Il viaggio è sempre stato “il mio tempo migliore”. La mia fuga e il mio rifugio.

Quando dopo l’università non sapevo bene che strada prendere, all’improvviso persa dopo una vita ad essere la prima della classe, sono salita sul mio primo volo intercontinentale, per imparare cosa c’era dall’altra parte dell’Oceano lavorando come ragazza alla pari. Quando mi sentivo debole e incapace di prendere in mano la mia vita, iniziare a camminare insieme ad altre migliaia di pellegrini mi ha insegnato a scoprire la mia forza.

Ma stavolta era qualcosa di più. Era staccarsi dall’etichetta che mi ero appiccicata da sola e che mi identificava completamente con il mio lavoro.

Avevo bisogno di scoprire cosa ero, al di là del mio ruolo.

Viaggiare da sola, zaino in spalla, per migliaia di chilometri. Dagli Appennini alle Ande. Dal tango di Buenos Aires alle miniere della Bolivia, dagli edifici coloniali di Trujillo nel nord del Peru ai vulcani del Cile. E ancora il vento della Patagonia, affacciarsi ad Ushuaia sulla fine del mondo. Ogni giorno scoprire qualcosa con lo stupore di una bambina.

Il viaggio insegna ogni giorno. A chiedere, a seguire quello che succede, a usare tutti i sensi. Per una donna, soprattutto una donna da sola, forse ancora di più.

Quei 99 giorni sono stati un’avventura di ricerca di una parte che stava in disparte da talmente tanto tempo che avevo ormai il dubbio se esistesse veramente o se me la fossi solo immaginata. Prima di partire mi chiedevo cosa avrebbero pensato le persone attorno a me, avevo il timore che pensassero che ero impazzita, che stessi “buttando via tutto”. Invece non mi sono mai sentita tanto accolta quanto nel momento in cui mi sono mostrata per quella che sono autenticamente.

Sono tornata, perché avevo voglia di restituire qualcosa di ciò che ho imparato a tutte quelle persone che mi hanno detto “Vorrei avere anche io il tuo coraggio”. Ho lasciato il lavoro in azienda per darmi lo spazio per dedicarmi completamente al mio progetto. Oggi sono una coach, supporto le persone a cercare la propria espressione e realizzazione autentica. Le aiuto a riflettere sulla loro identità professionale, per cercare (e trovare!) un lavoro in cui realizzarsi veramente, o le accompagno nella ricerca dei propri obiettivi personali, per affrontare gli ostacoli del cambiamento e avvicinarsi ogni giorno alla vita che vogliono vivere.

Credo che nessuno abbia bisogno del mio coraggio. Ma sicuramente ciascuno ha bisogno del proprio.

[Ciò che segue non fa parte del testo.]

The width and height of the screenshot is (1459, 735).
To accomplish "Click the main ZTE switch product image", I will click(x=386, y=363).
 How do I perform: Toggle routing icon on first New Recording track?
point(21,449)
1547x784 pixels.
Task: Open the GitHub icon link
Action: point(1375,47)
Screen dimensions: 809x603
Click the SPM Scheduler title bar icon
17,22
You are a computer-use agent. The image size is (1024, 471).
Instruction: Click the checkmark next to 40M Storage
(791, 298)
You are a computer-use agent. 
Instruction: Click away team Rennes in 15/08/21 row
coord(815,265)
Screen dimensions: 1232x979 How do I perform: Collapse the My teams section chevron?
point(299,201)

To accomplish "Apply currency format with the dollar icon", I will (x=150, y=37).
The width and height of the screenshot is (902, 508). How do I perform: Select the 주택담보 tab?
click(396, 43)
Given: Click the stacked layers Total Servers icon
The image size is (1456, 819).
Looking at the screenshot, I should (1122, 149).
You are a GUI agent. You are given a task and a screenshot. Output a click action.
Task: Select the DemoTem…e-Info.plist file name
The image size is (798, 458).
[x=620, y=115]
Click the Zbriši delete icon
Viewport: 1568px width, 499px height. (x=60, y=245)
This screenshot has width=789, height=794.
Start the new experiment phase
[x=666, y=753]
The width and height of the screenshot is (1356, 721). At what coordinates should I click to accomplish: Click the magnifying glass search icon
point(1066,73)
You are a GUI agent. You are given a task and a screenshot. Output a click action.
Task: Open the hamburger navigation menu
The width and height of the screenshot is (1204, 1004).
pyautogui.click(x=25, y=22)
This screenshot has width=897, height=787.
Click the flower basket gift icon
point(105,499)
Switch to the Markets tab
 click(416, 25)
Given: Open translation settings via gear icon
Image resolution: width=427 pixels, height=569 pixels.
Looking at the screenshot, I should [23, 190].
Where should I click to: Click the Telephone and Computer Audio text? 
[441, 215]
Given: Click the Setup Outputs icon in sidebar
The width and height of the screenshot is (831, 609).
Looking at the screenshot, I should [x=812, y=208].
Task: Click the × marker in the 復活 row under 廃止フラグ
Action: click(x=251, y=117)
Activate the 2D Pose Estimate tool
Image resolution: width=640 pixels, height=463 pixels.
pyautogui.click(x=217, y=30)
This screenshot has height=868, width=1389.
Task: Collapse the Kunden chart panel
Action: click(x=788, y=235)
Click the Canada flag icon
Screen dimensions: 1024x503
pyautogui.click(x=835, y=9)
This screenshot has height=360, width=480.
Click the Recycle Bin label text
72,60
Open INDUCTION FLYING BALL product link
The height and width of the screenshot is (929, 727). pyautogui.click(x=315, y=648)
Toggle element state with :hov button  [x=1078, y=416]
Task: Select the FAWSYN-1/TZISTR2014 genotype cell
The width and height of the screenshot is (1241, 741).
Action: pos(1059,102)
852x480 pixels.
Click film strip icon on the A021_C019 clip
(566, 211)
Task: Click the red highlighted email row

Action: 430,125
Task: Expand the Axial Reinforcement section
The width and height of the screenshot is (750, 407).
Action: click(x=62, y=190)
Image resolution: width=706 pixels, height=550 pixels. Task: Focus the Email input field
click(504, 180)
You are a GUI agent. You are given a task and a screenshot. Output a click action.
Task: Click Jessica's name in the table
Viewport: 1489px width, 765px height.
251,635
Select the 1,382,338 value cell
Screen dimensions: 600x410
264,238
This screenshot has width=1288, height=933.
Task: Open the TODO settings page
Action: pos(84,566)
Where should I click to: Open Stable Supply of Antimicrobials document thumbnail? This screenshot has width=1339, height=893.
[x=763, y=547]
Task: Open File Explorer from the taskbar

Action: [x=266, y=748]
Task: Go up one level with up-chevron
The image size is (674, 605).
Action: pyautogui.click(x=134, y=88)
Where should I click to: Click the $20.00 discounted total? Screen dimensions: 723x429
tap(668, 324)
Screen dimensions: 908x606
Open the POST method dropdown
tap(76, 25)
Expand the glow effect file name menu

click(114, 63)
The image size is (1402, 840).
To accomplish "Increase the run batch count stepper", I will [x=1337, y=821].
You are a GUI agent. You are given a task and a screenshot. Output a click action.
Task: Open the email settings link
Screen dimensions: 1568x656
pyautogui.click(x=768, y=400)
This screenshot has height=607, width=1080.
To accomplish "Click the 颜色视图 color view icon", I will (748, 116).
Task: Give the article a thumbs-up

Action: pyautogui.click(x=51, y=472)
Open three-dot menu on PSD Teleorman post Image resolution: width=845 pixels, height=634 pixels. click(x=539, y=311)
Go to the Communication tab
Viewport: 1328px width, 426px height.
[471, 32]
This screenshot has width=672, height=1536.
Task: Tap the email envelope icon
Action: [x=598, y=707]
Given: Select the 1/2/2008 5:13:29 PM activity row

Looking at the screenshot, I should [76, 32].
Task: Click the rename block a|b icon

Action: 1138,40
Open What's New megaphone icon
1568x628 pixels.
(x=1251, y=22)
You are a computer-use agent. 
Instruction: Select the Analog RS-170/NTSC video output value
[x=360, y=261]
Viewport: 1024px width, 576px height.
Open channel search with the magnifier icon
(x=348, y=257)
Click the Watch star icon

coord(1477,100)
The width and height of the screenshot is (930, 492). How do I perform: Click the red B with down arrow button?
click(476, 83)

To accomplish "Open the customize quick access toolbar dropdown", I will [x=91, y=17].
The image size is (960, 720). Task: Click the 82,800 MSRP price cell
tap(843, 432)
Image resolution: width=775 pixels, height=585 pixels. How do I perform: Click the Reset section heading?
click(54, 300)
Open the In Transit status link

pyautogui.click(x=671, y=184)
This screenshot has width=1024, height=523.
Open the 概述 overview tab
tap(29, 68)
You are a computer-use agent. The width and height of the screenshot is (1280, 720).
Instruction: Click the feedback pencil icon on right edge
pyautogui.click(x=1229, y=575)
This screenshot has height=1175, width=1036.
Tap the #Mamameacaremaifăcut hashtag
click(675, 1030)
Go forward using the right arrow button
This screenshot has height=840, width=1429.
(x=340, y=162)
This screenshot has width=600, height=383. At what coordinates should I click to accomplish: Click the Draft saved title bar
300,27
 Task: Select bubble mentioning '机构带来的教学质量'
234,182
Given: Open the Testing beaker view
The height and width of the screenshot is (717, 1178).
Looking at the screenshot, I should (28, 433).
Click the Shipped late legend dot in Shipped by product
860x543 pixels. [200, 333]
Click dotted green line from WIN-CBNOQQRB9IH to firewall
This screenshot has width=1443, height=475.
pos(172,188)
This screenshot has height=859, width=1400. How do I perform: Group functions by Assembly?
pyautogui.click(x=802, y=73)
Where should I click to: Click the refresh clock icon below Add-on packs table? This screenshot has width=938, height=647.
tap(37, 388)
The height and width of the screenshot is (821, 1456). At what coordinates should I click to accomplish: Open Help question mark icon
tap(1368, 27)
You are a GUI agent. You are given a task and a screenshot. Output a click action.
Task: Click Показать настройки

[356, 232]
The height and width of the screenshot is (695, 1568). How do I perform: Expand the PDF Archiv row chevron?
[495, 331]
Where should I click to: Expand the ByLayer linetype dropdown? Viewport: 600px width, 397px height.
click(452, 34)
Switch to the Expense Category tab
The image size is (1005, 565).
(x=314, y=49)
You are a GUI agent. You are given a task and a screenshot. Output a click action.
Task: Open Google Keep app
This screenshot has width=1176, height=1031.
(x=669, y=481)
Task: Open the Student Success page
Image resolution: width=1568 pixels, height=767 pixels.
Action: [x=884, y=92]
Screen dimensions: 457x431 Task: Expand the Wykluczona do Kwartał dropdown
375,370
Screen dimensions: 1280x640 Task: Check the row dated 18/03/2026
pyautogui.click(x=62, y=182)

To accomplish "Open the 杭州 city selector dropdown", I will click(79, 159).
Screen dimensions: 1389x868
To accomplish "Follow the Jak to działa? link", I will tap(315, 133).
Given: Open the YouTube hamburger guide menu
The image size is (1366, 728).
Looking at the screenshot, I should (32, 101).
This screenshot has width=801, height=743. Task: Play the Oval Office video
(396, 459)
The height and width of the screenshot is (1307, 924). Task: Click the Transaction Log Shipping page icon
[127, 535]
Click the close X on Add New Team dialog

Di (ri)scoprirlo, allenarlo, portarlo in superficie. Per costruirti una vita che corrisponda sempre più a quello che senti profondamente di essere. Per trovare il tuo modo di “essere al posto giusto”.

Magari partendo anche da un viaggio da sola.

Bastano pochi giorni, o persino poche ore. Basta superare i limiti che disegni per te stessa.